** start SUPPLIED MATERIAL **

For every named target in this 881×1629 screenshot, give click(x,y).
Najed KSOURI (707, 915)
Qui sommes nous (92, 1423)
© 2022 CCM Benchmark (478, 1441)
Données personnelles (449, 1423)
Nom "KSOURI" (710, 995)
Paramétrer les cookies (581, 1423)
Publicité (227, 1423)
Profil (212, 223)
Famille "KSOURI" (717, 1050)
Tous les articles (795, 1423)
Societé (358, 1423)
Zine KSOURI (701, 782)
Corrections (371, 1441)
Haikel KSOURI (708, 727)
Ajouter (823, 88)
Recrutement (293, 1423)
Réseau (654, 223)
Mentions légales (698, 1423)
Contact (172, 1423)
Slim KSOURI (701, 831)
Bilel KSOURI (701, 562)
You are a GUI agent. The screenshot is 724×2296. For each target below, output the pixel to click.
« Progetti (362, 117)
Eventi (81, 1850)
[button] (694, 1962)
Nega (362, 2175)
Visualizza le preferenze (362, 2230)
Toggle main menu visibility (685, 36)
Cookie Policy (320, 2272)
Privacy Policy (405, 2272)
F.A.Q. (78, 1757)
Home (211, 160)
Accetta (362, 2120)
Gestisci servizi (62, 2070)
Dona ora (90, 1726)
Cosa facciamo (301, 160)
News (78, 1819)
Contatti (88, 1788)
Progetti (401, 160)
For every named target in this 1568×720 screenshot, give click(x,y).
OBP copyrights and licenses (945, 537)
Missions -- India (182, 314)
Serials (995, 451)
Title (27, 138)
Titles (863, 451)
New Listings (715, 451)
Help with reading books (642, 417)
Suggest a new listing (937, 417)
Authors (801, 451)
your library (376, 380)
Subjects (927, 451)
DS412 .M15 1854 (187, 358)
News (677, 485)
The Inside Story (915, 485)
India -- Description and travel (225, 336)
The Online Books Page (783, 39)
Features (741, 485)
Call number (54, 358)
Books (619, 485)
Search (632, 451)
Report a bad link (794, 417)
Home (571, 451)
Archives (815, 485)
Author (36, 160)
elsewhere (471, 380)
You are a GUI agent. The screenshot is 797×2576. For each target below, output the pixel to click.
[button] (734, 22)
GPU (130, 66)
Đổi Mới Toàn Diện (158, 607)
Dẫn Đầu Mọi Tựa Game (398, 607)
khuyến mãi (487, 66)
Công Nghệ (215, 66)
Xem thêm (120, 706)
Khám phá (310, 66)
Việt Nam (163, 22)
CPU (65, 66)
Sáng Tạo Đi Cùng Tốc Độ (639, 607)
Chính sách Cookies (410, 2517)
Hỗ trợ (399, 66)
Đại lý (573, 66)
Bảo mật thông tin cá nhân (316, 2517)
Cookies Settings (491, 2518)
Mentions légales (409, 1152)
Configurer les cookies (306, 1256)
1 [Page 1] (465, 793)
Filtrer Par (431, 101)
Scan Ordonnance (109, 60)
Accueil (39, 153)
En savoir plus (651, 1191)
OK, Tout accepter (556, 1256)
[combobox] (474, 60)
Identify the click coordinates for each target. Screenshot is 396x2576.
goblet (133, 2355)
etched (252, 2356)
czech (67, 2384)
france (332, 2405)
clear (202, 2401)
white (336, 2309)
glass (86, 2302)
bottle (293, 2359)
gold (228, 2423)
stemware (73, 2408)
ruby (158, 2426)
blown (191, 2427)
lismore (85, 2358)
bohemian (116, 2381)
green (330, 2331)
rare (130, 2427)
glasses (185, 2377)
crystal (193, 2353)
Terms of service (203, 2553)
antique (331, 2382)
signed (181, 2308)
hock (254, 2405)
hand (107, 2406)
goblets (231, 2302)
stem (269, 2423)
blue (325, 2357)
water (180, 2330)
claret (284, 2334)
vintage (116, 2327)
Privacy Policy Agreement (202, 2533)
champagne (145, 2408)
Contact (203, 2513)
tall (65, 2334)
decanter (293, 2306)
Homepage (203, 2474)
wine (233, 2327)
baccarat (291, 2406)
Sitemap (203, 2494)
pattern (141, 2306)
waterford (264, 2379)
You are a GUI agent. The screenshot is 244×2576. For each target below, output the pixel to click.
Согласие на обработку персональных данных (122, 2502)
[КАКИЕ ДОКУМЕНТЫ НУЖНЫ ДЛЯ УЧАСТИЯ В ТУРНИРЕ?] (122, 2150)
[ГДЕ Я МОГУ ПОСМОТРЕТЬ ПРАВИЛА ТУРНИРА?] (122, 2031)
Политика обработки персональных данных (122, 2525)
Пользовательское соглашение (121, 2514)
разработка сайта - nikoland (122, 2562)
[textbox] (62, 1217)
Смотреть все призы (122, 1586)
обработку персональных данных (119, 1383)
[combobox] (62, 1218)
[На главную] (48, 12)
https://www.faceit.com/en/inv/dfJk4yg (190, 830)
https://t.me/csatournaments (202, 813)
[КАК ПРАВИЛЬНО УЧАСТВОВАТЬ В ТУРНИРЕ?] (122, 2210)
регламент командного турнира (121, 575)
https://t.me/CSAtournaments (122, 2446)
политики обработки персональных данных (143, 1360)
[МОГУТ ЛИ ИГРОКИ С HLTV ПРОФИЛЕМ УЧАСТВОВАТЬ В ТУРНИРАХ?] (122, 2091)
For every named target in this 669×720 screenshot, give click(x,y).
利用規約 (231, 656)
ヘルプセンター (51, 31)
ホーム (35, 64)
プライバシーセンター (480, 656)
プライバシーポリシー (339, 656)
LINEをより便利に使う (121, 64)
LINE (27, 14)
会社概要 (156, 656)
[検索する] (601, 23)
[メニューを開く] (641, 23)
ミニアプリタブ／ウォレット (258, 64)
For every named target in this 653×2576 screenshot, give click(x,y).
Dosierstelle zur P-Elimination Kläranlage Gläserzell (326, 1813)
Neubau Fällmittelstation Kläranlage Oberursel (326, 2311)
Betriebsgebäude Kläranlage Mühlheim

** end SUPPLIED MATERIAL **

* [PROBLEM TO WORK ON]:
Revise all of the lines above by replacing "Tous les articles" with "Tous nos articles", leaving everything else as it stands.

* [FULL SOLUTION]:
For every named target in this 881×1629 screenshot, give click(x,y).
Najed KSOURI (707, 915)
Qui sommes nous (92, 1423)
© 2022 CCM Benchmark (478, 1441)
Données personnelles (449, 1423)
Nom "KSOURI" (710, 995)
Paramétrer les cookies (581, 1423)
Publicité (227, 1423)
Profil (212, 223)
Famille "KSOURI" (717, 1050)
Tous nos articles (795, 1423)
Societé (358, 1423)
Zine KSOURI (701, 782)
Corrections (371, 1441)
Haikel KSOURI (708, 727)
Ajouter (823, 88)
Recrutement (293, 1423)
Réseau (654, 223)
Mentions légales (698, 1423)
Contact (172, 1423)
Slim KSOURI (701, 831)
Bilel KSOURI (701, 562)
You are a GUI agent. The screenshot is 724×2296. For each target below, output the pixel to click.
« Progetti (362, 117)
Eventi (81, 1850)
[button] (694, 1962)
Nega (362, 2175)
Visualizza le preferenze (362, 2230)
Toggle main menu visibility (685, 36)
Cookie Policy (320, 2272)
Privacy Policy (405, 2272)
F.A.Q. (78, 1757)
Home (211, 160)
Accetta (362, 2120)
Gestisci servizi (62, 2070)
Dona ora (90, 1726)
Cosa facciamo (301, 160)
News (78, 1819)
Contatti (88, 1788)
Progetti (401, 160)
For every named target in this 1568×720 screenshot, give click(x,y).
OBP copyrights and licenses (945, 537)
Missions -- India (182, 314)
Serials (995, 451)
Title (27, 138)
Titles (863, 451)
New Listings (715, 451)
Help with reading books (642, 417)
Suggest a new listing (937, 417)
Authors (801, 451)
your library (376, 380)
Subjects (927, 451)
DS412 .M15 1854 (187, 358)
News (677, 485)
The Inside Story (915, 485)
India -- Description and travel (225, 336)
The Online Books Page (783, 39)
Features (741, 485)
Call number (54, 358)
Books (619, 485)
Search (632, 451)
Report a bad link (794, 417)
Home (571, 451)
Archives (815, 485)
Author (36, 160)
elsewhere (471, 380)
You are a GUI agent. The screenshot is 797×2576. For each target below, output the pixel to click.
[button] (734, 22)
GPU (130, 66)
Đổi Mới Toàn Diện (158, 607)
Dẫn Đầu Mọi Tựa Game (398, 607)
khuyến mãi (487, 66)
Công Nghệ (215, 66)
Xem thêm (120, 706)
Khám phá (310, 66)
Việt Nam (163, 22)
CPU (65, 66)
Sáng Tạo Đi Cùng Tốc Độ (639, 607)
Chính sách Cookies (410, 2517)
Hỗ trợ (399, 66)
Đại lý (573, 66)
Bảo mật thông tin cá nhân (316, 2517)
Cookies Settings (491, 2518)
Mentions légales (409, 1152)
Configurer les cookies (306, 1256)
1 [Page 1] (465, 793)
Filtrer Par (431, 101)
Scan Ordonnance (109, 60)
Accueil (39, 153)
En savoir plus (651, 1191)
OK, Tout accepter (556, 1256)
[combobox] (474, 60)
Identify the click coordinates for each target. Screenshot is 396x2576.
goblet (133, 2355)
etched (252, 2356)
czech (67, 2384)
france (332, 2405)
clear (202, 2401)
white (336, 2309)
glass (86, 2302)
bottle (293, 2359)
gold (228, 2423)
stemware (73, 2408)
ruby (158, 2426)
blown (191, 2427)
lismore (85, 2358)
bohemian (116, 2381)
green (330, 2331)
rare (130, 2427)
glasses (185, 2377)
crystal (193, 2353)
Terms of service (203, 2553)
antique (331, 2382)
signed (181, 2308)
hock (254, 2405)
hand (107, 2406)
goblets (231, 2302)
stem (269, 2423)
blue (325, 2357)
water (180, 2330)
claret (284, 2334)
vintage (116, 2327)
Privacy Policy Agreement (202, 2533)
champagne (145, 2408)
Contact (203, 2513)
tall (65, 2334)
decanter (293, 2306)
Homepage (203, 2474)
wine (233, 2327)
baccarat (291, 2406)
Sitemap (203, 2494)
pattern (141, 2306)
waterford (264, 2379)
You are a GUI agent. The screenshot is 244×2576. For each target below, output the pixel to click.
Согласие на обработку персональных данных (122, 2502)
[КАКИЕ ДОКУМЕНТЫ НУЖНЫ ДЛЯ УЧАСТИЯ В ТУРНИРЕ?] (122, 2150)
[ГДЕ Я МОГУ ПОСМОТРЕТЬ ПРАВИЛА ТУРНИРА?] (122, 2031)
Политика обработки персональных данных (122, 2525)
Пользовательское соглашение (121, 2514)
разработка сайта - nikoland (122, 2562)
[textbox] (62, 1217)
Смотреть все призы (122, 1586)
обработку персональных данных (119, 1383)
[combobox] (62, 1218)
[На главную] (48, 12)
https://www.faceit.com/en/inv/dfJk4yg (190, 830)
https://t.me/csatournaments (202, 813)
[КАК ПРАВИЛЬНО УЧАСТВОВАТЬ В ТУРНИРЕ?] (122, 2210)
регламент командного турнира (121, 575)
https://t.me/CSAtournaments (122, 2446)
политики обработки персональных данных (143, 1360)
[МОГУТ ЛИ ИГРОКИ С HLTV ПРОФИЛЕМ УЧАСТВОВАТЬ В ТУРНИРАХ?] (122, 2091)
For every named target in this 669×720 screenshot, give click(x,y).
利用規約 (231, 656)
ヘルプセンター (51, 31)
ホーム (35, 64)
プライバシーセンター (480, 656)
プライバシーポリシー (339, 656)
LINEをより便利に使う (121, 64)
LINE (27, 14)
会社概要 (156, 656)
[検索する] (601, 23)
[メニューを開く] (641, 23)
ミニアプリタブ／ウォレット (258, 64)
For every named target in this 653×2576 screenshot, give click(x,y).
Dosierstelle zur P-Elimination Kläranlage Gläserzell (326, 1813)
Neubau Fällmittelstation Kläranlage Oberursel (326, 2311)
Betriebsgebäude Kläranlage Mühlheim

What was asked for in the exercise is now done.